Apesar de novas confirmações de mortes pela doença terem diminuído cerca de 7% de maio para junho, com 26 e 24 óbitos registrados em cada mês, respectivamente, desde 6 de julho, a taxa de letalidade da Covid-19 voltou a subir na cidade, chegando a 2,9%, conforme a quinta edição do boletim informativo feito por pesquisadores de estatística e saúde coletiva da Universidade Federal de Juiz de Fora (UFJF).

O documento ainda aponta que, em cerca de duas semanas, o número de óbitos aumentou 40%: no dia 18 de junho, o total de falecimentos acumulado era de 45; já no dia 4 de julho, eram 63 óbitos. O que também tem se observado é o aumento do número de mortes de pessoas abaixo dos 60 anos. Na última semana, o óbito de pessoa mais jovem vítima da Covid-19 foi registrada em Juiz de Fora: uma mulher de 29 anos, portadora de doença renal crônica, faleceu no último domingo (12).

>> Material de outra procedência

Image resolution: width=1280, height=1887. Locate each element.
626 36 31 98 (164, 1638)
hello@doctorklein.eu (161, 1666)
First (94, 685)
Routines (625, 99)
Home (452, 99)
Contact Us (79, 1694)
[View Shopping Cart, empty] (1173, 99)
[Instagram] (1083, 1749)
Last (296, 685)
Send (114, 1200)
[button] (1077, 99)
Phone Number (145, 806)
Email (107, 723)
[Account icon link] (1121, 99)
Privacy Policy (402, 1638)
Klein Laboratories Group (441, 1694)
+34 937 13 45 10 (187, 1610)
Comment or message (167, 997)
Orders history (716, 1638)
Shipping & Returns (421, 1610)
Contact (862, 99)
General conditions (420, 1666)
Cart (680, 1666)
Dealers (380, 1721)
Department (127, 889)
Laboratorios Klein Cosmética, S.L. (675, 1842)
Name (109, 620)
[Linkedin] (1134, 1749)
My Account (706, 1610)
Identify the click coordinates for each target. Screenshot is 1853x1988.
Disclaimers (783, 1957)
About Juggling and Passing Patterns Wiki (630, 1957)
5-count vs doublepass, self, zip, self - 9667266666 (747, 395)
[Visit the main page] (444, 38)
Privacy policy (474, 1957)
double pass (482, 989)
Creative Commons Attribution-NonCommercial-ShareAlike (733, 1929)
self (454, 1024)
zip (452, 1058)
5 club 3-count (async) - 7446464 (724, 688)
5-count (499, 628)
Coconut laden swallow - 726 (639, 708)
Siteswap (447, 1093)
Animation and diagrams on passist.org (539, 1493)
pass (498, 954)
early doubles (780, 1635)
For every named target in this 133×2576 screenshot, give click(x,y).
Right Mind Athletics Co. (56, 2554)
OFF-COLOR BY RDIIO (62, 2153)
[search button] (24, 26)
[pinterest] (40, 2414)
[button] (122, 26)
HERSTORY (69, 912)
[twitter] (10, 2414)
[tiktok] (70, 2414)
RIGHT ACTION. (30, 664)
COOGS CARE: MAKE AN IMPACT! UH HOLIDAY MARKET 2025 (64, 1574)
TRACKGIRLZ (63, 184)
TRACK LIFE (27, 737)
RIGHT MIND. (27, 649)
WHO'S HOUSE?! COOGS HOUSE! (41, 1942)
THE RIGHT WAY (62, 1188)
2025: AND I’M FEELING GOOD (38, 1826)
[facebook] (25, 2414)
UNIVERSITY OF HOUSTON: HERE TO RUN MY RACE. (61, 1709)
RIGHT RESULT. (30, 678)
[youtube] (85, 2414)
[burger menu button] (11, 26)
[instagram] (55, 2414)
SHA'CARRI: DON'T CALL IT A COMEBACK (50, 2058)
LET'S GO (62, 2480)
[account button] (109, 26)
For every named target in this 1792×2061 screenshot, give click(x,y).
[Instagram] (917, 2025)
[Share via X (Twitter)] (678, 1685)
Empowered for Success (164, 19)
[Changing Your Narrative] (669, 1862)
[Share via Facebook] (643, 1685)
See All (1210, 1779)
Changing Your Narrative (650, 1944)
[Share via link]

“No Brasil há mais jovens que idosos, e a tendência é que tenha mais jovens doentes. E, diferente do que se pensa, muitas pessoas mais jovens têm comorbidades, são obesas, hipertensas, cardiopatas, fumantes (…). Então poderão ter um quadro agravado da doença. Além disso, o jovem é o primeiro a se contaminar, porque sai mais à rua. Isso é tradicional em curvas epidêmicas, pessoas mais jovens e homens se contaminam mais”, analisa o infectologista Marcos Moura.